The risk of developing heart failure rapidly increases with increasing cumulative doses above 400 mg/m2 and when Adriamycin is used with other chemotherapy agents, such as cyclophosphamide, fluorouracil, or vincristine.
Cardiotoxicity may also occur at lower doses in seniors, people exposed to Adriamycin at a young age, concomitant use of other cardiotoxic drugs, calcium channel blockers, pre-existing heart disease, or prior radiation therapy to the heart. People prescribed the monoclonal antibody trastuzumab have a much higher risk of cardiotoxicity with Adriamycin at lower cumulative doses.
The package insert for Adriamycin states that lifetime cumulative doses above 550 mg/m2 (21-day cycles) are associated with an increased risk of cardiomyopathy.
In people at higher risk of cardiotoxicity, the maximum cumulative dose of doxorubicin should be limited to less than 400. In certain cases, people who have received total cumulative doses of 450 mg/m2 may be considered for further therapy up to a total cumulative dose of 700 mg/m2 provided they undergo cardiac assessment and are deemed to be suitable to continue treatment.
Dexrazoxane may be used for cardioprotection in patients with advanced or metastatic cancer who are at risk of developing cardiotoxicity when receiving Adriamycin.
Secondary cancers
Many cancer treatments and radiation therapy are associated with an increased incidence of secondary cancers. These are cancers that occur years after the primary cancer has been treated, and may be related to the treatment used, rather than the primary cancer.
Adriamycin has been associated with an increased incidence of acute myelogenous leukemia and myelodysplastic syndrome. Leukemia may affect 2 to 12% of people who have been treated with Adriamycin and more commonly develops within one to three years of treatment. It is primarily associated with translocation of the MLL gene at chromosome band 11q23. It is more common in younger patients but it is unknown which patients are more at risk, although concurrent use of alkylating agents (such as cyclophosphamide, cisplatin, and chlorambucil) or radiation therapy increases this risk.
Menstrual changes
96% of women aged 40 to 49 prescribed Adriamycin developed amenorrhea (a lack of menstrual bleeding).
This was permanent for most women over 40. In those under 30, none experienced menstrual abnormalities, and for those aged 30 to 40 with amenorrhea, 50% had a return to normal of their periods once treatment finished.
Gastrointestinal
Long-term gastrointestinal side effects that have been reported with Adriamycin include:
- Gastric ulcers or erosions
- Hyperpigmentation of the tongue or oral mucosa (rare)

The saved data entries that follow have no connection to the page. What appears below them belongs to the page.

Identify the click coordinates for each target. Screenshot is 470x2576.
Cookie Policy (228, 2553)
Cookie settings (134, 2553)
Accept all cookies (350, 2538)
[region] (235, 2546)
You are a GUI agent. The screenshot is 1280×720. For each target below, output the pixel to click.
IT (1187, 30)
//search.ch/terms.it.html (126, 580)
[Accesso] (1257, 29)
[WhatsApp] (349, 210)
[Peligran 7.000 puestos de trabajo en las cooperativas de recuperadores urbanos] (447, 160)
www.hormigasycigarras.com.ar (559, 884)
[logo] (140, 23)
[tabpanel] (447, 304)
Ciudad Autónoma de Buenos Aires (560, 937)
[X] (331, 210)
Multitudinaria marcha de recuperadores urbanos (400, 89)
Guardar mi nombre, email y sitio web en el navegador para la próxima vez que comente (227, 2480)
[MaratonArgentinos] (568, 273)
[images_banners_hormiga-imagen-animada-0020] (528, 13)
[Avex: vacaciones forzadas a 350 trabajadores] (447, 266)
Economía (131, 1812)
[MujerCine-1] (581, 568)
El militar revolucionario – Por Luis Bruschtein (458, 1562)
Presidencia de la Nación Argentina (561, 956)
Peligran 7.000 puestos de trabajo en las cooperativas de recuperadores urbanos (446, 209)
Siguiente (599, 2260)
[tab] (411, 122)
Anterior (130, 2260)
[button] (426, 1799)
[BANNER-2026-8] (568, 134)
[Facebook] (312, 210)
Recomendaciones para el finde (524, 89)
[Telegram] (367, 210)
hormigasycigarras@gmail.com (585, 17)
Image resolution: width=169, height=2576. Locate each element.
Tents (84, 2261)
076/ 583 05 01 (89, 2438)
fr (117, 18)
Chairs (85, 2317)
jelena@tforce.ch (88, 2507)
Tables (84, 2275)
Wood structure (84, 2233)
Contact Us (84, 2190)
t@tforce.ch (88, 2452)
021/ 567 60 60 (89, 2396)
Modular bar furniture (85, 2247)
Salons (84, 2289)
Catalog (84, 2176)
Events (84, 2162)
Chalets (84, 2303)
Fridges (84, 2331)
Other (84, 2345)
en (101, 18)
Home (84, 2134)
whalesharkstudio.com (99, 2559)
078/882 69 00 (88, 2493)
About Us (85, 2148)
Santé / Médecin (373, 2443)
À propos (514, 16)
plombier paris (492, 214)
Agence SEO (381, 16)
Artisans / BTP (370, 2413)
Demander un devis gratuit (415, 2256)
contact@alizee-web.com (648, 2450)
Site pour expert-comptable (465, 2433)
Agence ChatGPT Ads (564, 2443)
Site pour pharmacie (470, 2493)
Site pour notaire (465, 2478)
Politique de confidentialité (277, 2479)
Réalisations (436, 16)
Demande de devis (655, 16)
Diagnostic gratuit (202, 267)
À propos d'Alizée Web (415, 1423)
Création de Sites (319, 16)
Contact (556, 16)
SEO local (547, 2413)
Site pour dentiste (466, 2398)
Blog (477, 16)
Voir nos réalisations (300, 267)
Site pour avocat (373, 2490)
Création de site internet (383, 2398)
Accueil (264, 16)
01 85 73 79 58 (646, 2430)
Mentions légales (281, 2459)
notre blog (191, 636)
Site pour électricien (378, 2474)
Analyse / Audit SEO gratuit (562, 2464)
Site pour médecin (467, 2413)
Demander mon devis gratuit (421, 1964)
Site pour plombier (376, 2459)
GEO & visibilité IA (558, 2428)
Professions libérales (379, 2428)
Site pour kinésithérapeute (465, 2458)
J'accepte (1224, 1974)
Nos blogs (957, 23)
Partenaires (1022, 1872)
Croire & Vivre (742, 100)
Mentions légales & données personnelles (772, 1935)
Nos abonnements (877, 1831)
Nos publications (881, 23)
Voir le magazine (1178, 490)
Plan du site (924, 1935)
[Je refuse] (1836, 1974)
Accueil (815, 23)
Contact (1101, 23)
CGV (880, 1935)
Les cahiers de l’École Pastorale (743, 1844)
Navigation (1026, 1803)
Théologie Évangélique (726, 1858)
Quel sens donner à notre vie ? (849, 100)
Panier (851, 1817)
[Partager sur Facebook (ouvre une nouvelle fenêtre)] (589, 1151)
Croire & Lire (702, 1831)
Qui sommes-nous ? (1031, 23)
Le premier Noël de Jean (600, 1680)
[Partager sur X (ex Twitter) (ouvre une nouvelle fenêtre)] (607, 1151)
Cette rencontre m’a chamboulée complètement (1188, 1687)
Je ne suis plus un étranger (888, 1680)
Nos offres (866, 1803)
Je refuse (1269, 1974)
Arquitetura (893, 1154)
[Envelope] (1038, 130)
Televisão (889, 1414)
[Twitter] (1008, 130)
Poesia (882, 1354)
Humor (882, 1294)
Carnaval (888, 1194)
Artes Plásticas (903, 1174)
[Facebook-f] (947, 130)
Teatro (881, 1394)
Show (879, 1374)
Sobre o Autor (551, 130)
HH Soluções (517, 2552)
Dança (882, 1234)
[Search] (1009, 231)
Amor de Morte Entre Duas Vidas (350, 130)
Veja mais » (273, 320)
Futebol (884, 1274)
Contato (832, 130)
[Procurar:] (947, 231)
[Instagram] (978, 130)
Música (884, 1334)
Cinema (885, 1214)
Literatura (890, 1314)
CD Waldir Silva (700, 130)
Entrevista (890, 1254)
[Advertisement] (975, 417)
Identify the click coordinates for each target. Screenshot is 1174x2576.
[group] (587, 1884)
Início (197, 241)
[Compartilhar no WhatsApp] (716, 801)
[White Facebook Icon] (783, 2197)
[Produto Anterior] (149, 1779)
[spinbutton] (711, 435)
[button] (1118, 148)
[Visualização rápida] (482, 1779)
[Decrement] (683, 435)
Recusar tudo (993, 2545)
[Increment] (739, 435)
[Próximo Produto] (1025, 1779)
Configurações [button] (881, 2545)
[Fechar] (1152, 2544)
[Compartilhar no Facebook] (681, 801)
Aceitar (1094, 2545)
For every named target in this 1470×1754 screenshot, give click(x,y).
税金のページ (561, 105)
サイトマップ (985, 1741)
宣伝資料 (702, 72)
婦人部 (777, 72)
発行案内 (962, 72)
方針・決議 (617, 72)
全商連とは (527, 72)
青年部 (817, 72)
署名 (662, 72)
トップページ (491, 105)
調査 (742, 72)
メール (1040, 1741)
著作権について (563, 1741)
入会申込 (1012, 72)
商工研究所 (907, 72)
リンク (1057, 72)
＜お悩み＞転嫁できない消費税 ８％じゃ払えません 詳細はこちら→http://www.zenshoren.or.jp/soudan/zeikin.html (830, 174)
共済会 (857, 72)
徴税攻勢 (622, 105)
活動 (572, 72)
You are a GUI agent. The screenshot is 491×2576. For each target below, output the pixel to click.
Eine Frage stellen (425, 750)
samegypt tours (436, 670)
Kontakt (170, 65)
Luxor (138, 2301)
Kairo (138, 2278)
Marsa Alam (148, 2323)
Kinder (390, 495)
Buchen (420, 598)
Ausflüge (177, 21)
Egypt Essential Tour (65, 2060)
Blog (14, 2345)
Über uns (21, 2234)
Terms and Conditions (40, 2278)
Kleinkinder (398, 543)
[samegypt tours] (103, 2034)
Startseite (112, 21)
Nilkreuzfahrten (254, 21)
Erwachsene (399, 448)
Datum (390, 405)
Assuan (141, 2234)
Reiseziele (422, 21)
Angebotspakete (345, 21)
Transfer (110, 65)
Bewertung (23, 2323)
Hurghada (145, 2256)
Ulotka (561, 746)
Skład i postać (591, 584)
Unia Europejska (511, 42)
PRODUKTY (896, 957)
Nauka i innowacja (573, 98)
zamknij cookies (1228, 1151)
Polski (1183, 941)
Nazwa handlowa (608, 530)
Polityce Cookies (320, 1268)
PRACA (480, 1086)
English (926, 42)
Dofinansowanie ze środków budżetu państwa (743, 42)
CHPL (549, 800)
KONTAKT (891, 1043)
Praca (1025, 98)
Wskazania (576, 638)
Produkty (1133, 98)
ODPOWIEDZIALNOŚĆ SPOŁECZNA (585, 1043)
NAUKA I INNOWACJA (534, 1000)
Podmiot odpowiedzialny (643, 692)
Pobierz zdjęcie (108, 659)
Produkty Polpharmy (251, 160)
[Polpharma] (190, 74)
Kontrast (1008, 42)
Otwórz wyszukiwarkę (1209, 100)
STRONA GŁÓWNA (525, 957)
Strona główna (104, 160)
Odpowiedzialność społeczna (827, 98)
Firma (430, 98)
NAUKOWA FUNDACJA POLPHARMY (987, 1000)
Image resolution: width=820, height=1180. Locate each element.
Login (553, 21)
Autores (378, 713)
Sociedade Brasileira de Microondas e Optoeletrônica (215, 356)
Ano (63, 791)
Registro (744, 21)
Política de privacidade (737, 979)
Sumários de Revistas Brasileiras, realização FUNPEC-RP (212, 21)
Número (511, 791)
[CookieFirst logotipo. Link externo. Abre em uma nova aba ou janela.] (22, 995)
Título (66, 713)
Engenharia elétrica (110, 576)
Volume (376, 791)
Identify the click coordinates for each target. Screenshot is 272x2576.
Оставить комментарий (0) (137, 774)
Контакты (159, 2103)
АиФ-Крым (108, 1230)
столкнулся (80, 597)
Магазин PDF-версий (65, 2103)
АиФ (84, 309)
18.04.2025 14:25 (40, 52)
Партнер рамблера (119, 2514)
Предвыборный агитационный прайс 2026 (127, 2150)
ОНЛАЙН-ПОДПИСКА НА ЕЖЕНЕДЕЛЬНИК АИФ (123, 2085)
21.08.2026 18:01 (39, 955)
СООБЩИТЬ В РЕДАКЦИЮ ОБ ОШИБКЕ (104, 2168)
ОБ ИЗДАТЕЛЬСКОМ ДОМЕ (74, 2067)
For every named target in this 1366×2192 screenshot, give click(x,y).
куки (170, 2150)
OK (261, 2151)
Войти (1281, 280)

- Ulceration and necrosis of the colon, especially the cecum (rare).
Neurological
Adriamycin has been associated with several long-term neurological side effects, such as:
- Peripheral neuropathy: This is damage to the nerves that carry messages from the brain and spinal cord to the rest of the body. Symptoms may include cold hands and feet, poor limb circulation, pins and needles, numbness, an increased risk of infections and injury
- Muscle weakness
- Cognitive changes: Often described as “chemo fog”. These may cause difficulties with multitasking, concentrating, or headaches. In most people these are temporary; however, they may persist in some people.